Details of the new network leaked out at the end of last year (here) and so we knew an announcement was coming. Under the final plan Cityfibre expects to connect over 300 public sector sites (council offices, NHS clinics, fire stations etc.) to their “future-proof network,” which they say is capable of delivering Gigabit broadband speeds (1Gbps+) as standard.
At the same time MLL has been awarded with a related 20-year contract by Suffolk County Council to extend the county’s existing Wide Area Network (WAN) to connect over 600 key public sector sites and provide them with ultra-fast and next generation services. This will naturally harness the new network infrastructure.

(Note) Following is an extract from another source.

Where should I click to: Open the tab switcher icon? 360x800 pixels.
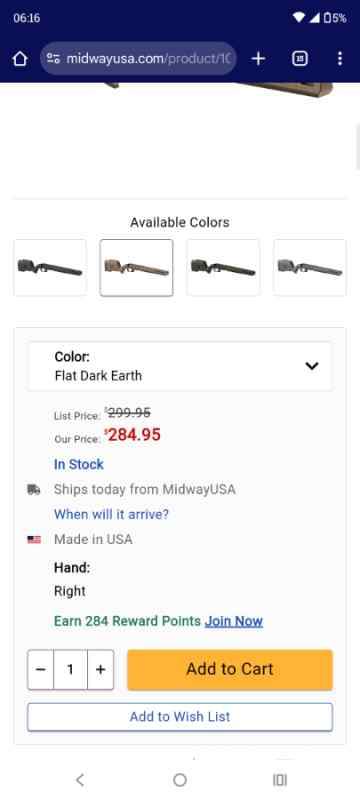click(300, 59)
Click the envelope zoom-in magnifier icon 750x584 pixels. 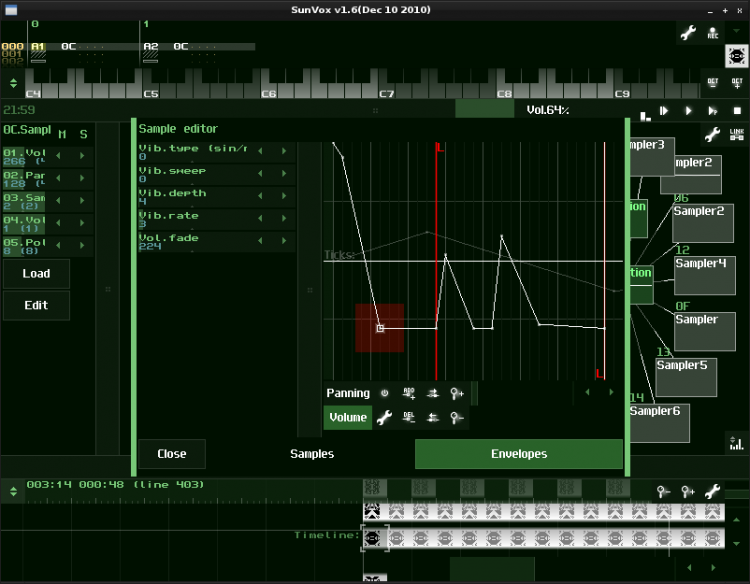(x=457, y=393)
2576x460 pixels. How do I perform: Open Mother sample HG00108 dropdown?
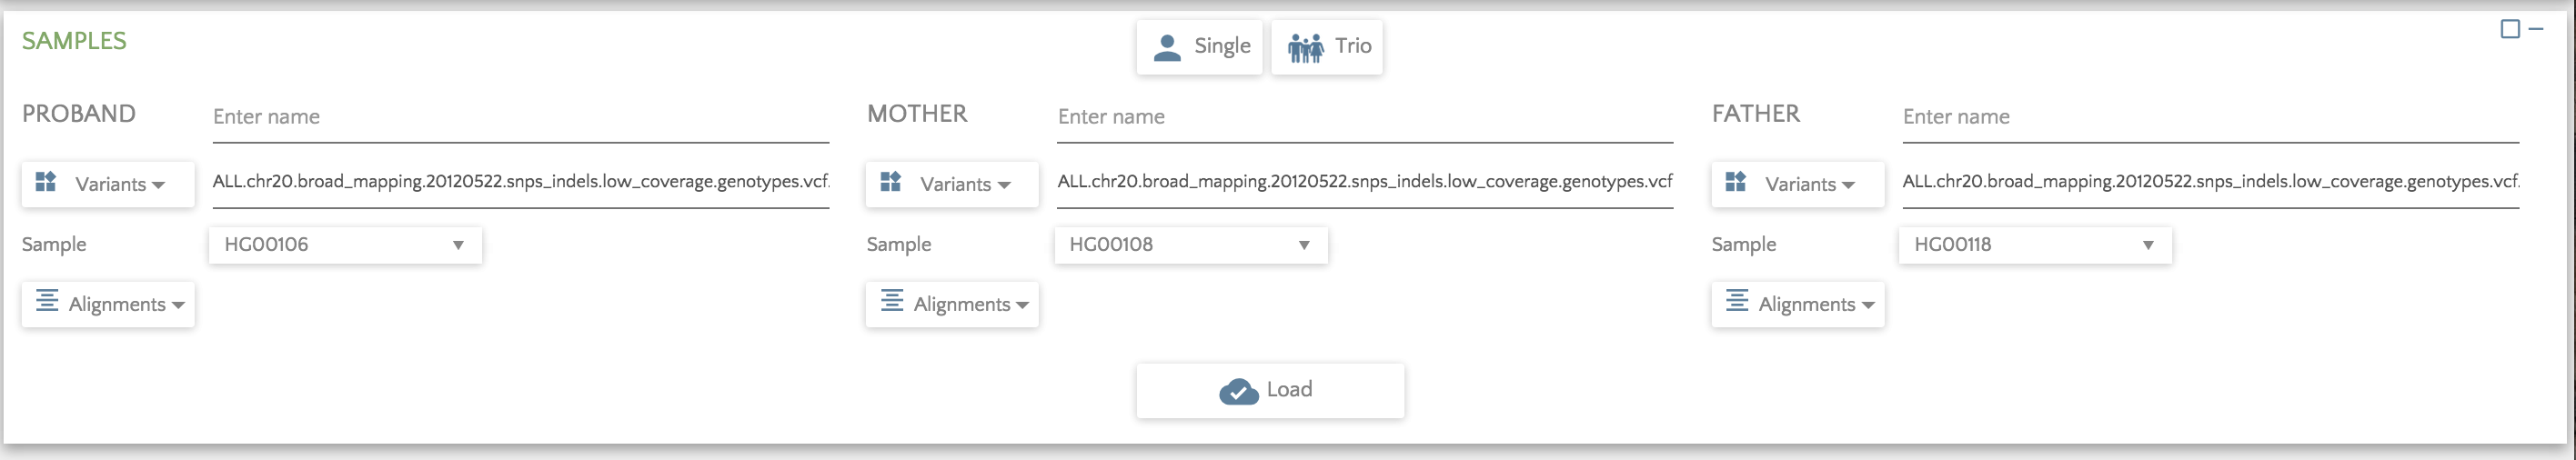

The network itself is expected to take up to 18 months to complete and the first street works began last month. The 10 towns include Ipswich, Bury St Edmunds, Lowestoft, Haverhill, Felixstowe, Woodbridge, Sudbury, Stowmarket, Mildenhall and Newmarket.
Rob Hamlin, Commercial Director of CityFibre, said:
“This represents yet another major public sector fibre infrastructure deployment for CityFibre. We have worked closely with MLL to refine a unique proposition in the market that harnesses the potential for the public sector to drive the wider digital transformation agenda.”
Neil Woolerton, MLL Telecom’s Director of Client Management, said:
“Our focus is on enabling the public sector in Suffolk to work anywhere, anytime, with connectivity that is up to ten times faster than any other region in the UK as standard. We are absolutely thrilled to support Suffolk County Council – which has been an MLL Telecom customer since 2012 – to fulfil its digital ambition.
The future will be made possible by connectivity, and we are proud to provide the infrastructure and network to allow the public sector in Suffolk and surrounding areas to take full advantage.”
Once completed it’s expected that Cityfibre will grow the network to offer leased line and Fibre-to-the-Premises (FTTP) style connections to local businesses. Today’s announcement also confirmed that the new network would position Suffolk as a “candidate for significant private investment in full fibre roll-outs to homes.”
The approach being taken above is the same as we’ve seen the operator adopt in lots of other cities across the UK. Many of their networks, which started out with a limited focus on public sector and business connectivity, are now being expanded alongside Vodafone to deploy 1Gbps FTTH broadband to cover 5 million homes by the end of 2024 (here).
A previous meeting predicted that the new network could potentially be worth as much as £40m to £75m in wider economic benefits to the county over the next 20 years.